Description Thorsten Meinl 2008-12-26 08:21:52 UTC
Created attachment 4410 [details]
Patch for splitting the bayes_token table

All bayes tokens for all user are currently stored inside one huge table (if Bayes is stored inside an SQL database). For several thousand users this becomes a bottleneck, especially for bayes_expire. The patch below adds the possibility to split the token table into several tables. Which user is contained in which table is looked up from bayes_vars which has an additional column "token_table". New user are automatically assigned to one table by using their name's CRC32 checksum (could have been any other but this one was easiest as it gives an int which can be used to derive a simple number for the token table). This patch leads
to considerably lower loads on our machine and bayes_expire now only takes 
about 5 hours instead of 20 before when using 10 instead of 1 table.
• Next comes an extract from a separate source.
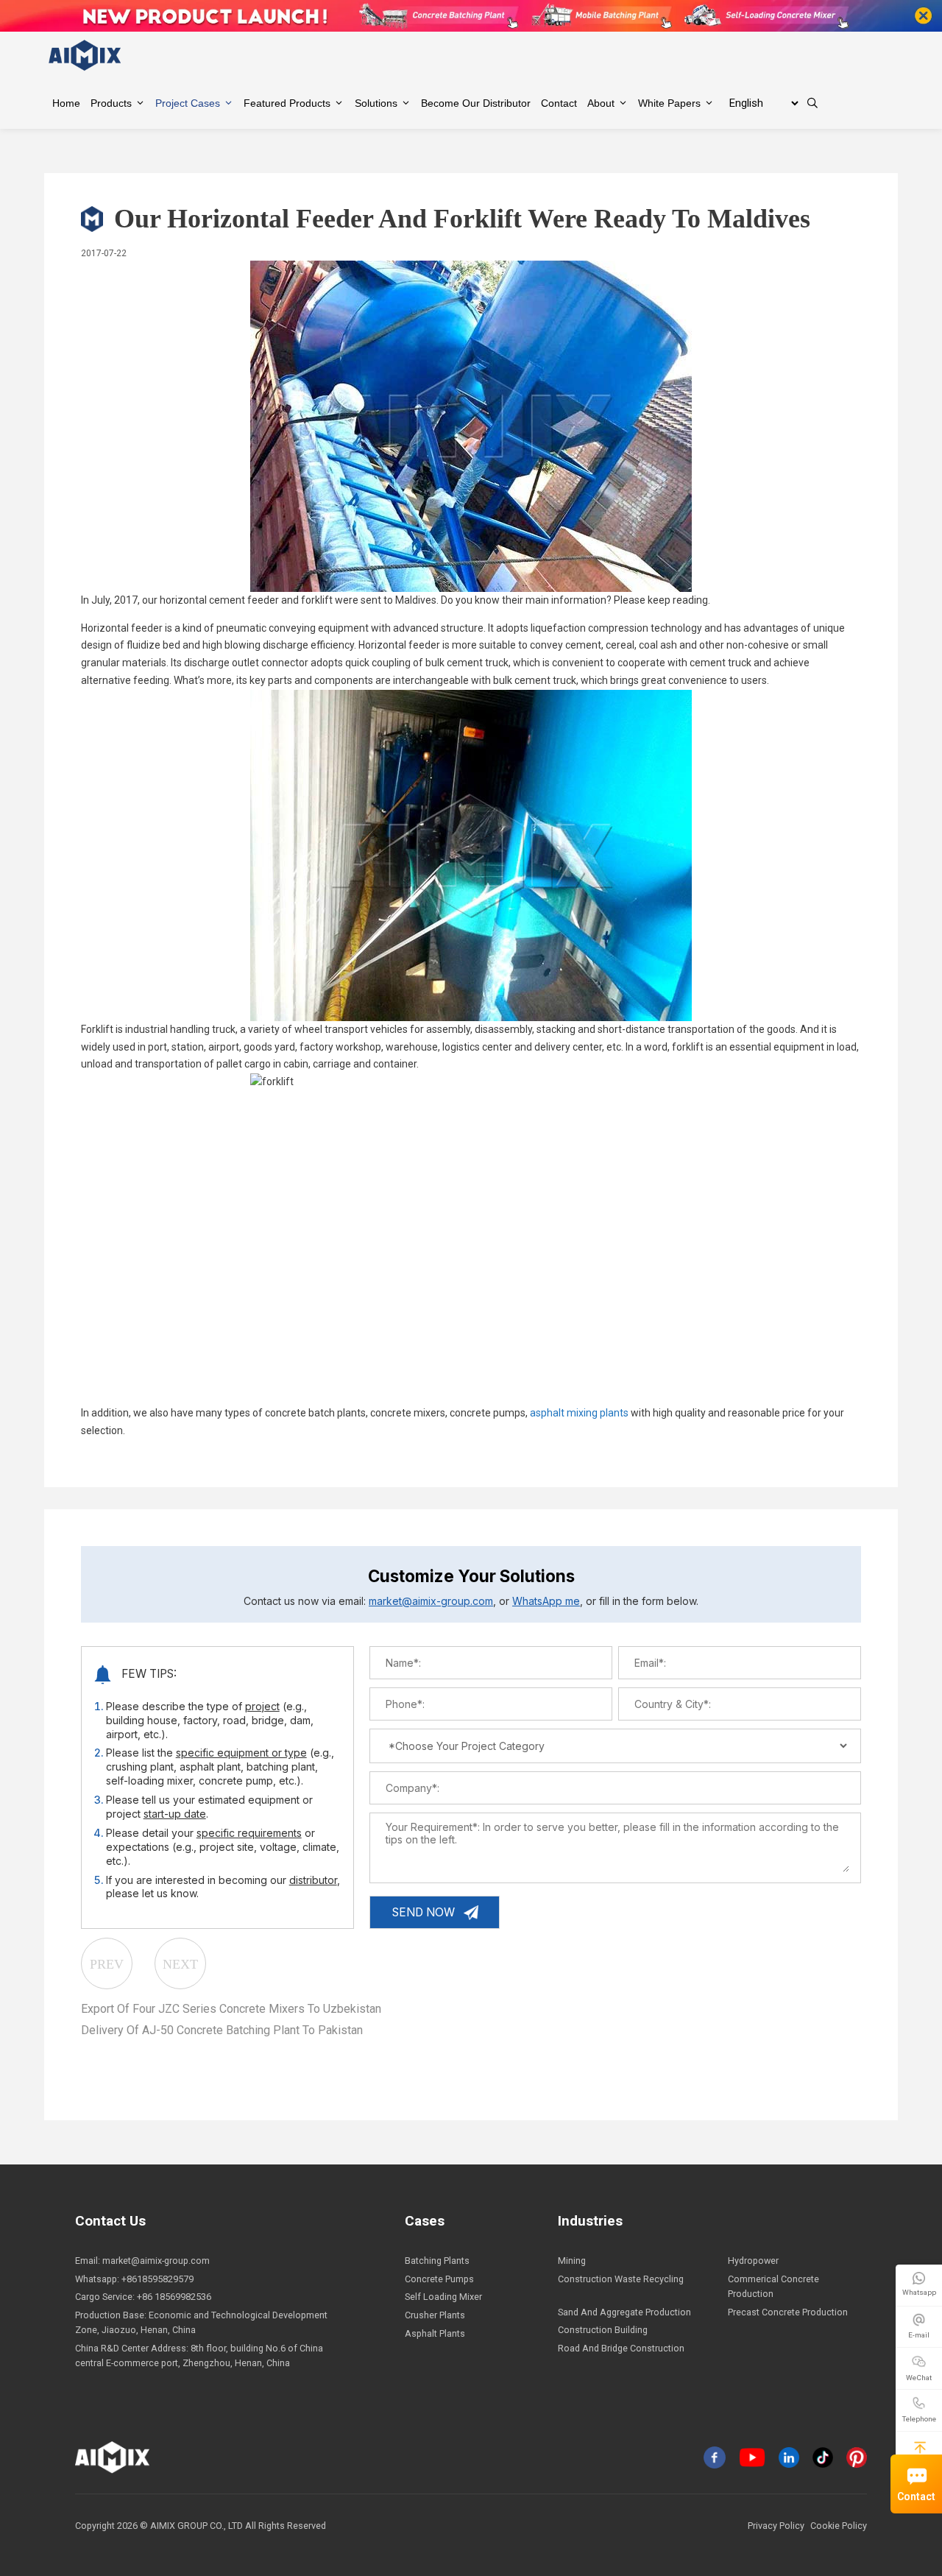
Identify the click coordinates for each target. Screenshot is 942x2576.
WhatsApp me (546, 1601)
Comment 1 Michael Parker 2009-01-05 08:30:54 UTC
This is something best done in a new BayesStore module instead of patching the existing modules.
Comment 2 Justin Mason 2009-01-05 09:57:02 UTC
> This is something best done in a new BayesStore module instead of patching the
> existing modules.

agreed; ideally it should be possible to subclass the existing Bayes plugin, or hook into it in some similar way, to reuse as much of that code as possible.